S’agissant d’un libraire qui, il y a dix-sept ans, alors que je m’enquérais naïvement auprès de lui de la disponibilité d’une vieille série BD passée de mode (précisons que le type était à l’époque spécialisé en BD), m’avait répondu catégoriquement et assez sèchement que ça n’existait plus, me poussant du coup dans les bras de son concurrent (désormais retraité) non spécialisé, qui pour sa part m’avait répondu que bien sûr que ça se trouvait encore, mais qu’il fallait commander les albums car il ne les avait pas en stock (commande que je m’étais empressé de passer, pour le total relativement conséquent à mes yeux d’une vingtaine d’albums), je m’étais esclaffé intérieurement en lisant le titre de l’article, avant de me pencher sur son contenu, histoire de rigoler un peu plus encore.

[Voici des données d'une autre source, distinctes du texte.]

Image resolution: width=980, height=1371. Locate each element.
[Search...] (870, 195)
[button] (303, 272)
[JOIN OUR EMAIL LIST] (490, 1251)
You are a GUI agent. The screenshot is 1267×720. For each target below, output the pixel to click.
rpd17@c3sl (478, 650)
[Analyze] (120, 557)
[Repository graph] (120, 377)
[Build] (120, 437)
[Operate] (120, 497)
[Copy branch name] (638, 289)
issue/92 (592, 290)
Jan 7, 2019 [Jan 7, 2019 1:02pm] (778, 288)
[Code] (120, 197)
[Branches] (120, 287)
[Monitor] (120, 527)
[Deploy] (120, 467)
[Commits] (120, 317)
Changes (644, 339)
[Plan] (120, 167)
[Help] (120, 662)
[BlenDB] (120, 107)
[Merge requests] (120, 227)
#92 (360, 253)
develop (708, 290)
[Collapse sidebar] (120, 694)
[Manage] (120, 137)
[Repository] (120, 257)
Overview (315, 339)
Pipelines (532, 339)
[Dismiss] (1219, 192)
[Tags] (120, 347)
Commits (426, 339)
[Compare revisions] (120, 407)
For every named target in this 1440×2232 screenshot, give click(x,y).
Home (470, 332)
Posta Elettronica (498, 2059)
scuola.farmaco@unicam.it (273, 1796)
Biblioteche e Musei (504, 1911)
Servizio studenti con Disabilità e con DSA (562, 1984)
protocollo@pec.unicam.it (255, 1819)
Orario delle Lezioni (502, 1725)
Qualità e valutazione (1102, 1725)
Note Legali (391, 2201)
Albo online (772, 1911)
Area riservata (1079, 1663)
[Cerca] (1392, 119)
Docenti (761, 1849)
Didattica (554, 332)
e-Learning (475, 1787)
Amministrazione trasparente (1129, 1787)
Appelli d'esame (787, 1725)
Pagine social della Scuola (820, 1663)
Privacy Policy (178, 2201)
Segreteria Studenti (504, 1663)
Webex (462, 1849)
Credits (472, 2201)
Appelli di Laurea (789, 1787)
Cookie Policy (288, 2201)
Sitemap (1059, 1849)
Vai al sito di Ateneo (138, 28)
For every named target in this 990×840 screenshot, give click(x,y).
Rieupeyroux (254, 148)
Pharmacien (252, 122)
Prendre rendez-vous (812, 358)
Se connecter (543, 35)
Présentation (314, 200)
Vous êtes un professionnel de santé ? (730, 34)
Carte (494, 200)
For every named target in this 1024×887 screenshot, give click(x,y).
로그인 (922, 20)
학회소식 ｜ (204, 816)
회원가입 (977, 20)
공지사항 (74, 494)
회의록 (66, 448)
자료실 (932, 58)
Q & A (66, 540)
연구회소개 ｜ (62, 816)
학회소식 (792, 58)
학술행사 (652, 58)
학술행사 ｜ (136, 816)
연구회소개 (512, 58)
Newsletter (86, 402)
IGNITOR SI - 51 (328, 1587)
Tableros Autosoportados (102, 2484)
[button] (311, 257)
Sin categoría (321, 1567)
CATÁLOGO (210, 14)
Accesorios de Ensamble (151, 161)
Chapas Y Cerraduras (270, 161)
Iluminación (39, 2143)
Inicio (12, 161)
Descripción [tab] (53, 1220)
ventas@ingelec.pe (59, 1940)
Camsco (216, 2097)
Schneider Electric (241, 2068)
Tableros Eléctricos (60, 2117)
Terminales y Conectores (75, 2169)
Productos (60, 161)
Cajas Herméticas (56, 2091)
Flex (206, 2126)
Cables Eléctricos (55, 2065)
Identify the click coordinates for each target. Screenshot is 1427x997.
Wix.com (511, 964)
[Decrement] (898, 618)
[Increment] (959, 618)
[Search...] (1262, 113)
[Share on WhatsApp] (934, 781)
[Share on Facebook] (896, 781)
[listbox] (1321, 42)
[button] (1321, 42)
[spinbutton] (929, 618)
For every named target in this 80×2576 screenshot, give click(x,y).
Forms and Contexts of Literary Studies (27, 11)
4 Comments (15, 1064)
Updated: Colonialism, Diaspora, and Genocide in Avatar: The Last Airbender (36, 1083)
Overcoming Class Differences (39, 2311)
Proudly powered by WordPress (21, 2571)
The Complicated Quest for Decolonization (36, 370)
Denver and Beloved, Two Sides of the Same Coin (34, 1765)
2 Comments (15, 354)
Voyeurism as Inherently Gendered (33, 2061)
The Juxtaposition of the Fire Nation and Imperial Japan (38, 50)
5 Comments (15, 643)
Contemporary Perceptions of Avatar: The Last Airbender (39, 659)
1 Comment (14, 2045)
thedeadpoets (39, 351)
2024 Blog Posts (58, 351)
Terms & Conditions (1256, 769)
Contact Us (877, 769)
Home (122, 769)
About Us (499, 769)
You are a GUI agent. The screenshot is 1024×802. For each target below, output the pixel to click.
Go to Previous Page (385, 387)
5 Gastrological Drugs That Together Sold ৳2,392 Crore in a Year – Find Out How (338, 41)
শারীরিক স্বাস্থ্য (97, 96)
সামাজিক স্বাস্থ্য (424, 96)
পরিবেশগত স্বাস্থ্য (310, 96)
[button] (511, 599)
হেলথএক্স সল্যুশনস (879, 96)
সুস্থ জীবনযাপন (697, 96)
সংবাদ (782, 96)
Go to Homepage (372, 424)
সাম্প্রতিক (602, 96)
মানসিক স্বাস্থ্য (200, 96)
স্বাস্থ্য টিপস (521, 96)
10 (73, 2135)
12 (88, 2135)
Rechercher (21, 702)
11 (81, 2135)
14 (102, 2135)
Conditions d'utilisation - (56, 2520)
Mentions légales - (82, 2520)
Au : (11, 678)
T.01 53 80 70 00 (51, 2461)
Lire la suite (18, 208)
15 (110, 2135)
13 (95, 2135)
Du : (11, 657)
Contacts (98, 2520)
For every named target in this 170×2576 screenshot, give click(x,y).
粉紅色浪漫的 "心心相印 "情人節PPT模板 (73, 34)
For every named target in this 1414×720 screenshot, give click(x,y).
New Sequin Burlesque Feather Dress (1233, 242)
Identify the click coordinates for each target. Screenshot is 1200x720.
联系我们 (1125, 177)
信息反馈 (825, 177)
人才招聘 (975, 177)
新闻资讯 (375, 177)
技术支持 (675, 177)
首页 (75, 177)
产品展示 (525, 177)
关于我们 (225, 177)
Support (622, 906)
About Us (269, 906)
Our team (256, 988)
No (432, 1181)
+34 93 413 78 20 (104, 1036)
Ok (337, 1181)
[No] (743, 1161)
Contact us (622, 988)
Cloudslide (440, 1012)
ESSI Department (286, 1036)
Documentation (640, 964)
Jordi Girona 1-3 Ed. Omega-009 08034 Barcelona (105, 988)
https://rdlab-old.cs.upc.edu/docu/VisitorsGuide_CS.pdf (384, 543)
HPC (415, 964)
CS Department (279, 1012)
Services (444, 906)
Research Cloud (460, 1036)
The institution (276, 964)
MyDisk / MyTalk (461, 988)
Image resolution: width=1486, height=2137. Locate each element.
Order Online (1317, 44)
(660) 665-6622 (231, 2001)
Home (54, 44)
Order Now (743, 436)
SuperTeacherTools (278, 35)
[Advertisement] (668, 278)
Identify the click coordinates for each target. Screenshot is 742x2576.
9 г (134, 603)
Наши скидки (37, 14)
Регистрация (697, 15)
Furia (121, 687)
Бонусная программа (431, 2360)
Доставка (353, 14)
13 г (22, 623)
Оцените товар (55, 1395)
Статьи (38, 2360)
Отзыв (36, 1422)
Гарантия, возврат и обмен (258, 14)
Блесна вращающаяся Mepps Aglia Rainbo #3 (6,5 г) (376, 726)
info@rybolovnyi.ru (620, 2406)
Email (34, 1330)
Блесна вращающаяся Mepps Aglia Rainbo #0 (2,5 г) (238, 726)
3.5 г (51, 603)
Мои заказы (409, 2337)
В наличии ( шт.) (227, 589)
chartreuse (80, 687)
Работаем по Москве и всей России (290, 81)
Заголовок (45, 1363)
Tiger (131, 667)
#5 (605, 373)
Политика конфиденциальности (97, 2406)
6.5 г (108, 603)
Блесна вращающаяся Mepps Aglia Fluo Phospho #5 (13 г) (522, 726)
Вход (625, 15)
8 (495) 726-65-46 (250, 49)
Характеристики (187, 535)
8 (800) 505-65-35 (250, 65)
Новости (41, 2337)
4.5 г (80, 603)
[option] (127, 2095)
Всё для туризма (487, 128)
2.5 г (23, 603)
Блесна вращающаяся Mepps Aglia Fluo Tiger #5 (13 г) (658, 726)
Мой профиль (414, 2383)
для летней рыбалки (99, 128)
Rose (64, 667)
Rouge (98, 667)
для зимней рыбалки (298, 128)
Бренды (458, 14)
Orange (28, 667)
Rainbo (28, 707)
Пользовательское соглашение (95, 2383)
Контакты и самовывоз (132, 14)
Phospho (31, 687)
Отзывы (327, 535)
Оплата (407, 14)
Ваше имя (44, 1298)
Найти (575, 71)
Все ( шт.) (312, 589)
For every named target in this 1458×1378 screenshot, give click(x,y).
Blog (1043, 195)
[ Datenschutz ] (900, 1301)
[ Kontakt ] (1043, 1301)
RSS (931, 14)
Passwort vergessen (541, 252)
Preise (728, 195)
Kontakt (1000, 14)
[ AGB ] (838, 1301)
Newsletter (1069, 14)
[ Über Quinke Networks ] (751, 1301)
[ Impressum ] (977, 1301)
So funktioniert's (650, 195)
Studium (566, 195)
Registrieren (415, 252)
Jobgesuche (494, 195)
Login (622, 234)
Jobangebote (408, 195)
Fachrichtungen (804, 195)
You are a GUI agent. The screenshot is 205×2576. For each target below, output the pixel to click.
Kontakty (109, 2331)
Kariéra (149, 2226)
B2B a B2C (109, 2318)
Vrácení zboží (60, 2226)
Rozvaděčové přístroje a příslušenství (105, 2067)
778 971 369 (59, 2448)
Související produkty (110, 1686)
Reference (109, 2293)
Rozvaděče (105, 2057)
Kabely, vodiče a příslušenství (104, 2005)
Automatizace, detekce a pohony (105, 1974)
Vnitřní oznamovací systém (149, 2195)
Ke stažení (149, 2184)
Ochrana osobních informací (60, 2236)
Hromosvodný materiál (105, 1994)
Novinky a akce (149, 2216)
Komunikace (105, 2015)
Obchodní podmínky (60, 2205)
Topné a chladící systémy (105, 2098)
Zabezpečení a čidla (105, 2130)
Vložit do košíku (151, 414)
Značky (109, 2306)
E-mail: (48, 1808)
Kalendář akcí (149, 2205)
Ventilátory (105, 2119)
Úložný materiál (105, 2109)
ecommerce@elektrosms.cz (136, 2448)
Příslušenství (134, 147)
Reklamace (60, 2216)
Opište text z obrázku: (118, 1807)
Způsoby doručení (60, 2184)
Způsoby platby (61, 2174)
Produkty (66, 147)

Et dedans, je lis avec une certaine surprise que ce monsieur déclare avoir appris qu’il est important de ne jamais refuser une commande, de ne pas faire preuve de mépris, de ne pas se moquer des clients demandant certains livres. C’est BIEN.
Même si ça vient trop tard en ce qui me concerne, car même si j’étais encore sur place, je suis pour ma part (et n’en déplaise au titre de ce billet) bien décidé à respecter l’engagement que j’avais pris à l’époque de ne plus jamais remettre les pieds dans son magasin.
Et c’était avant que le boom de la vente en ligne ne nous permette d’avoir tout sous la main depuis chez soi, ou presque.